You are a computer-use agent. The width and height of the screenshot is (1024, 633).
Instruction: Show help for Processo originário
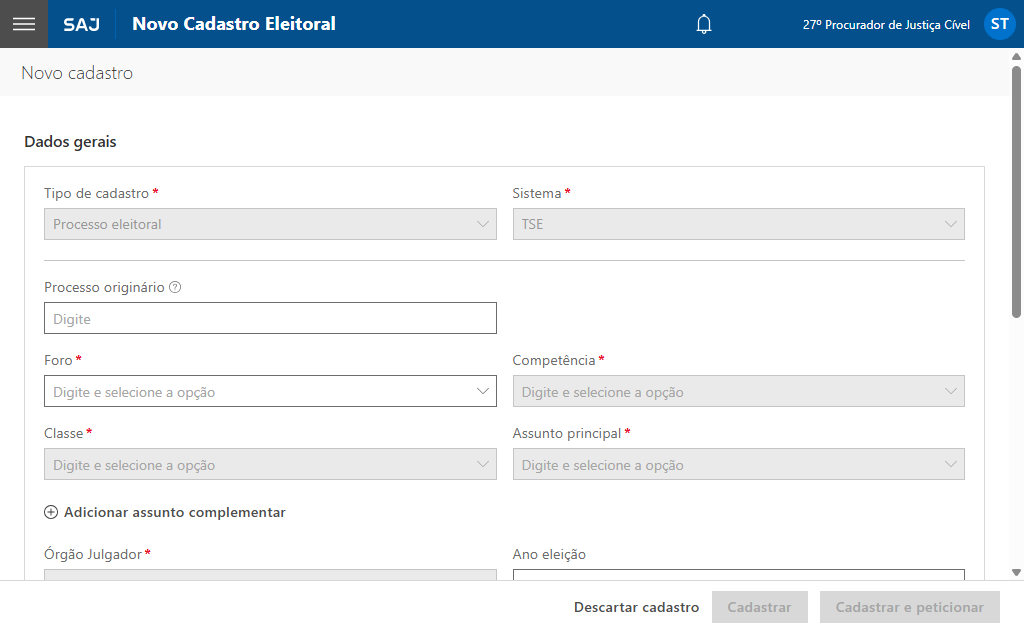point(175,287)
---
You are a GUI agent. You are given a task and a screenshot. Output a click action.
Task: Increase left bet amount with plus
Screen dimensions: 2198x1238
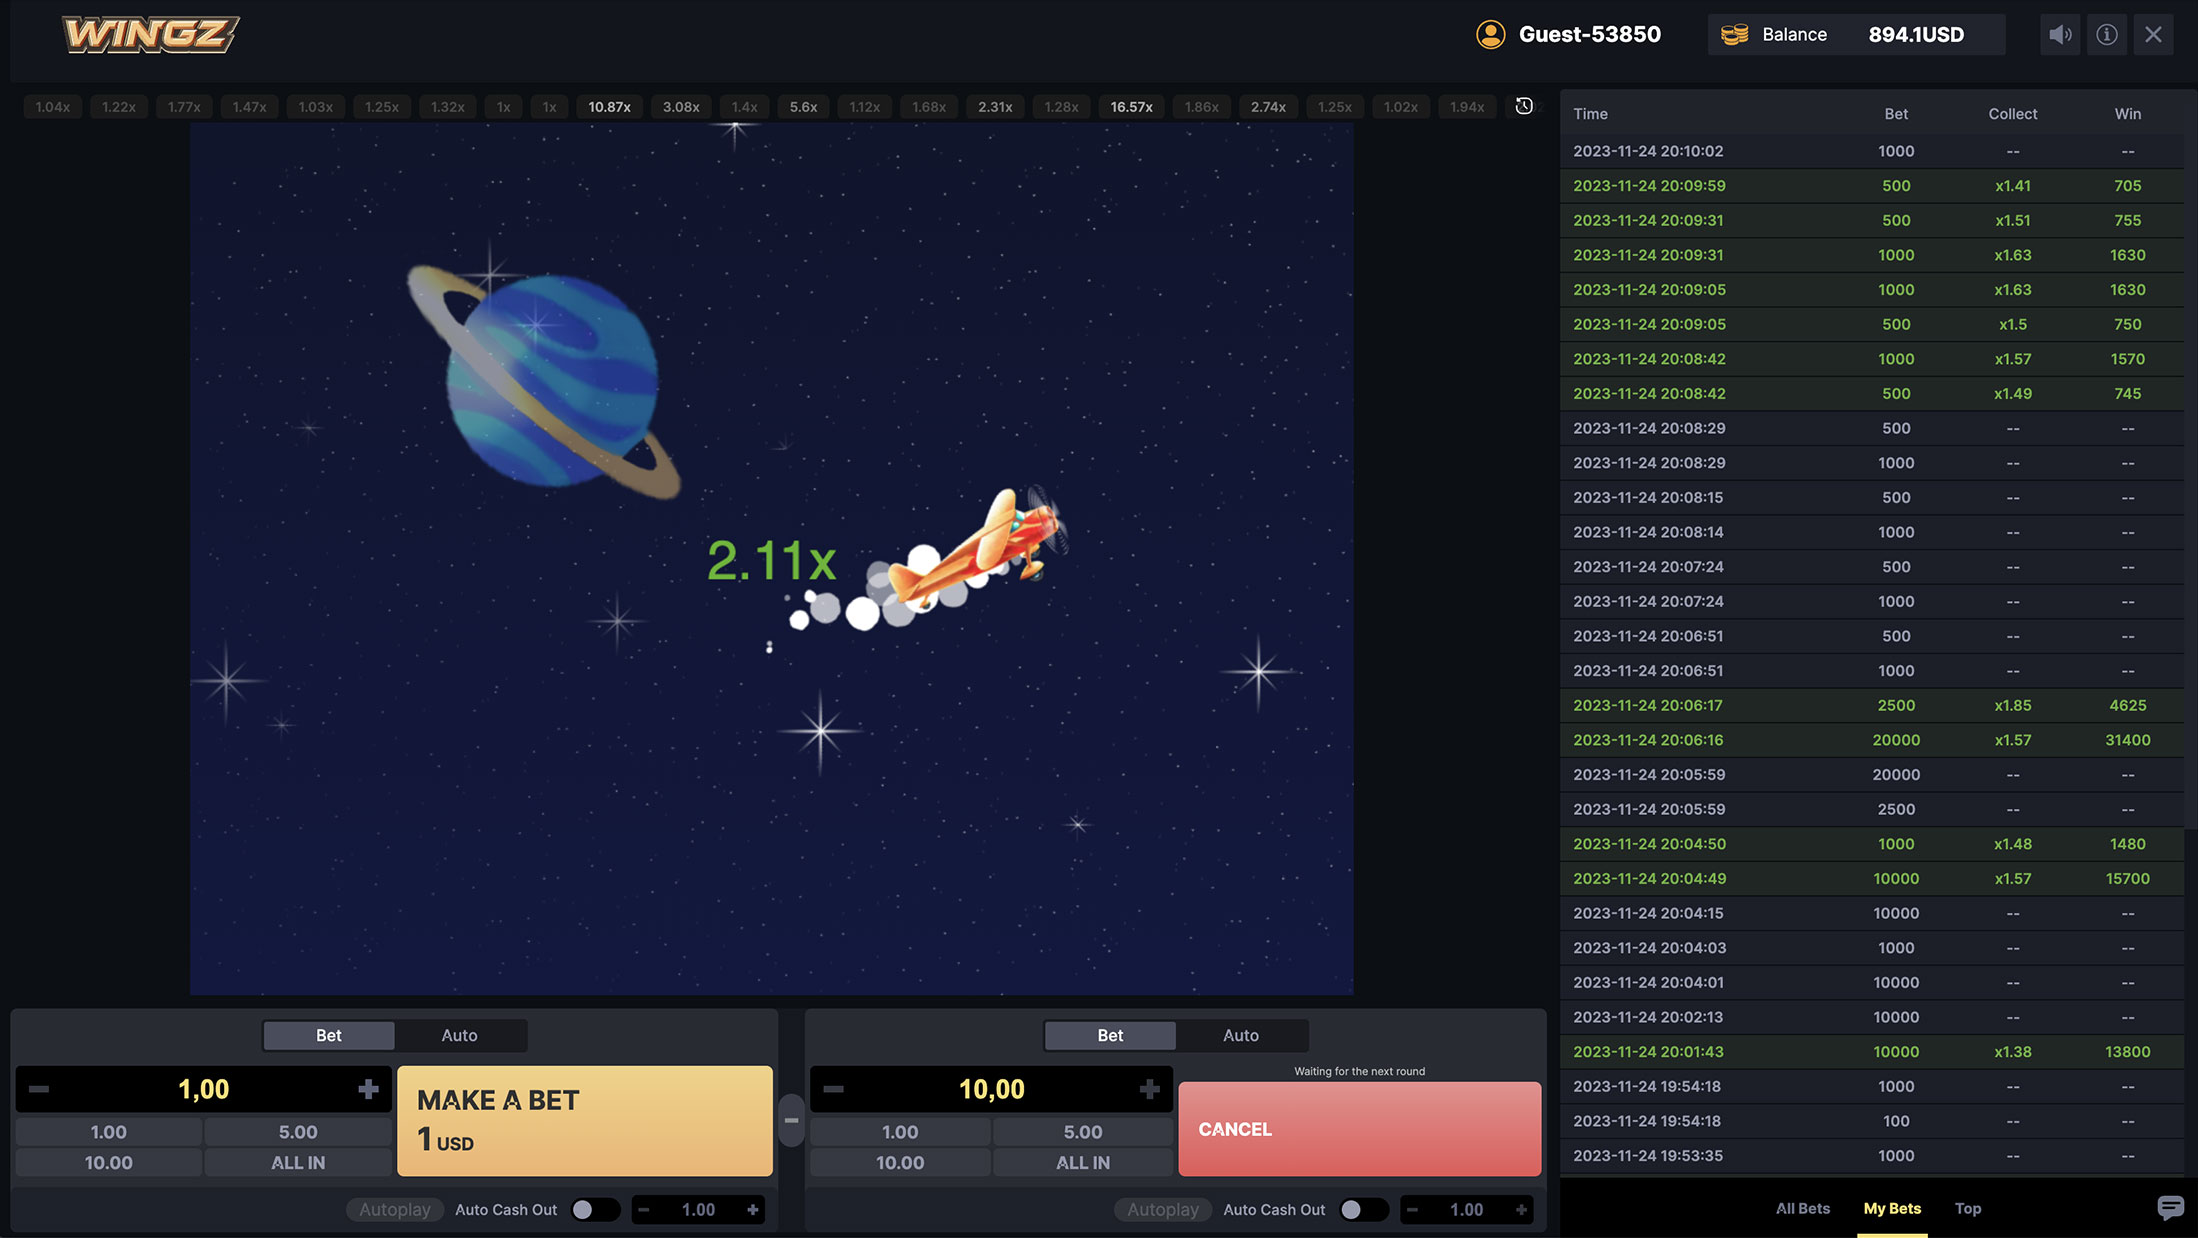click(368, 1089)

* WORK TO COMPLETE: Copy the records word for word from the line containing "You are a GUI" through the line containing "click(368, 1089)", including both of those lines. Leave the pictures out.

* SOLVED EXERCISE:
You are a GUI agent. You are given a task and a screenshot. Output a click action.
Task: Increase left bet amount with plus
Screen dimensions: 2198x1238
click(368, 1089)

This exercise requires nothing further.